Urgent warning to parents this festive season amid risk of death and injury from popular Christmas presents

LEADING doctors have issued a warning to parents this Christmas amid an increase in children admitted to hospital for swallowing small objects.

The number of young people taken to hospital after ingesting small objects has doubled over the last 10 years to 228, data from the NHS shows.

GettyParents have been warned to stay vigilant when it comes to children’s gifts this year[/caption]

Surgeons have had to perform life-saving operations to remove button batteries, magnetic balls and Christmas cracker toys in previous years.

Medics said, this season, they are particularly concerned about  about “small button batteries”.

These make up part of several “high-profile Christmas gifts” and also charge festive lights, TV remotes and even festive greetings cards.

Experts warned that the penny-sized batteries can burn through a young person’s throat.

They can also burn through the food pipe or other internal body part, in a very short period of time if swallowed, causing irreversible damage, the NHS said.

Top children’s doctor at NHS England, Professor Simon Kenny, said: “The last thing anyone wants is to spend Christmas at the hospital with their child undergoing life-saving surgery.

“But unfortunately we are seeing an increase in the number of children at hospital because they have swallowed an object – double the number we had 10 years ago.

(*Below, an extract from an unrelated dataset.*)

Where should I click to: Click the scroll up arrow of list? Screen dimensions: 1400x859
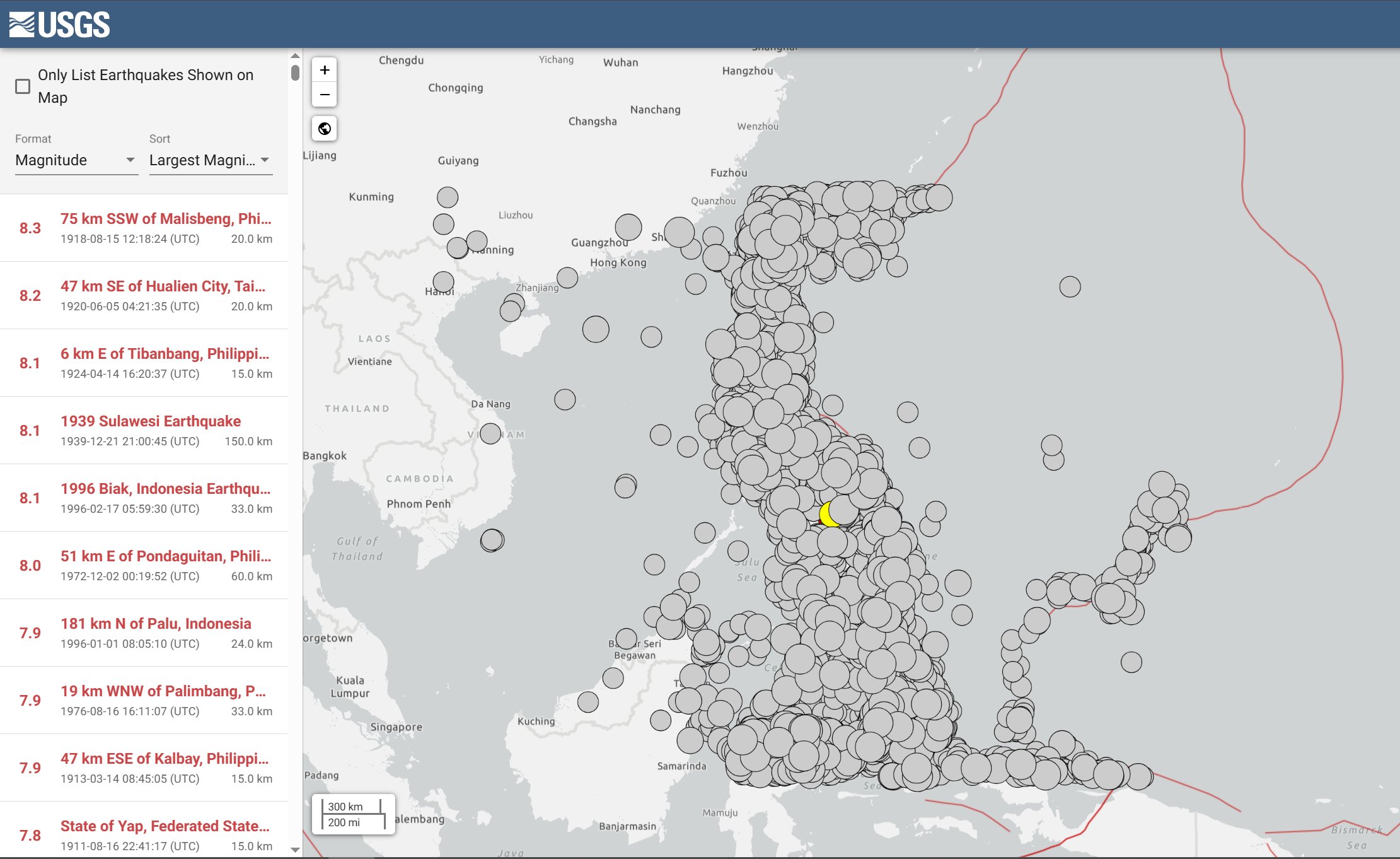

“The consequences can be devastating.”

NHS figures show 228 children younger than 14 were admitted to hospital last year because they had swallowed a small object.

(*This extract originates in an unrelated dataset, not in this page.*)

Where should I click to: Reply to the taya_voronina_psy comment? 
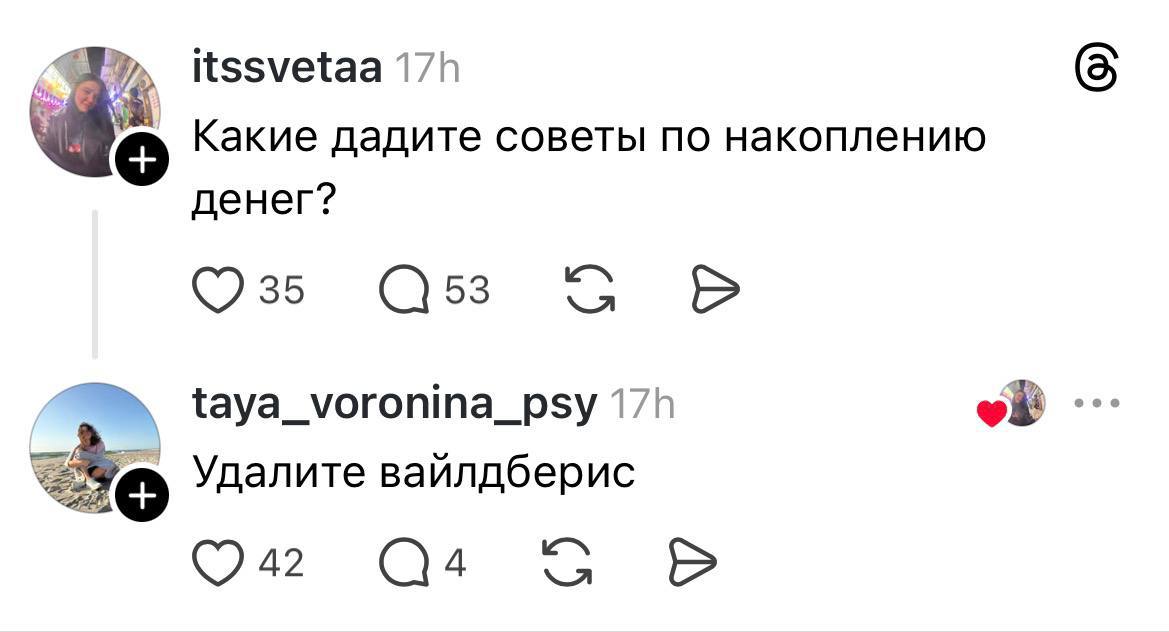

It was double the 115 cases in 2012.

Surgeons often have to operate to remove metal from the throat or stomach and ops can take hours.

Earlier this year, the parents of Little Hughie McMahon, told how their baby son died after swallowing a button battery.

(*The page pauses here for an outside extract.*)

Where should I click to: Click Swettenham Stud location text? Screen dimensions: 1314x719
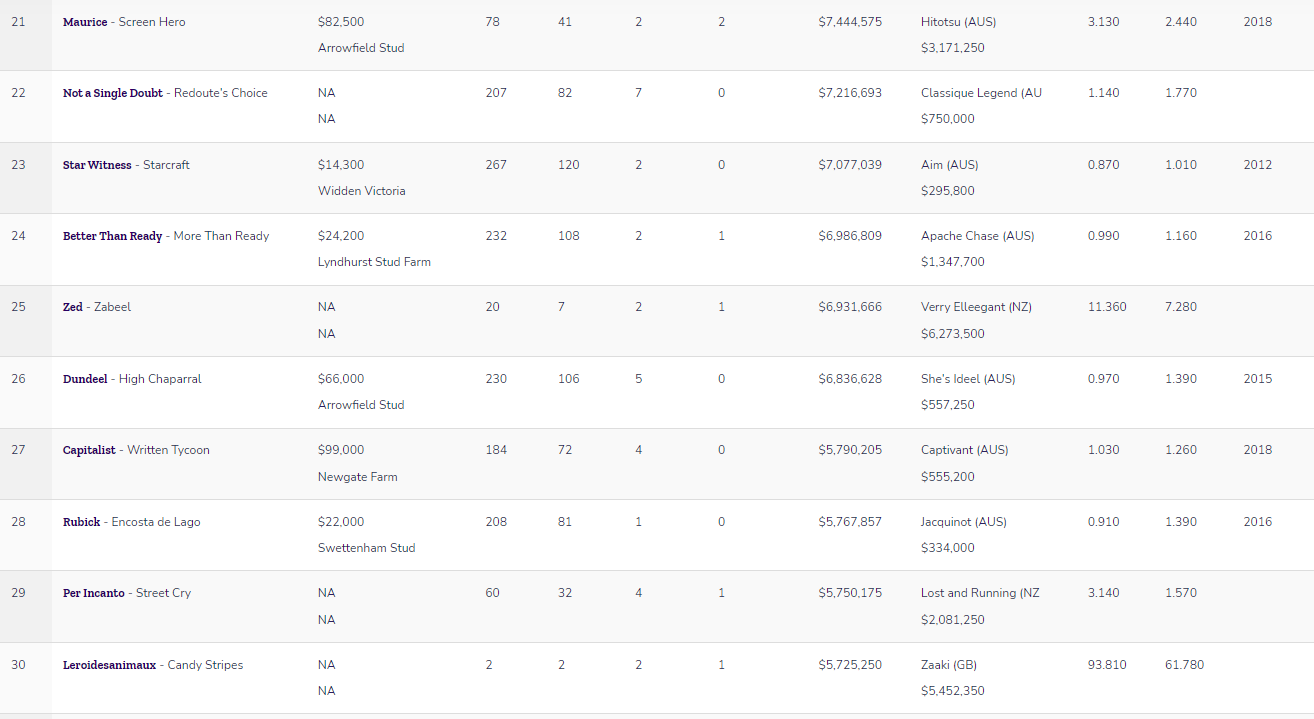point(366,548)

Mum Christine McDonald, 32, and dad Hugh McMahon, 29 cradled him as he passed away.  

Precious Hughie died after a battery he swallowed turned his blood “acidic” — and burned a five pence-sized hole in his heart, his grieving parents revealed.

In 2021, Harper-Lee Farnthorpe, two, started vomiting blood and was rushed to hospital for emergency surgery, but sadly passed away after also swallowing a button battery.

The tot was raced to A&E where doctors administered nine units of blood after she lost half the blood in her small body.

The Child Accident Prevention Trust estimates one or two children die every year from swallowing batteries.

Chief executive Katrina Phillips said: “Give presents a quick check as soon as they’re unwrapped. 

“Look out for gifts with easy-access or spare button batteries and put them out of your child’s reach. If a toy breaks and the battery drops out, pick it up as soon as you can.

“And if you think your child has swallowed a button battery, don’t delay – get them to A&E straight away.”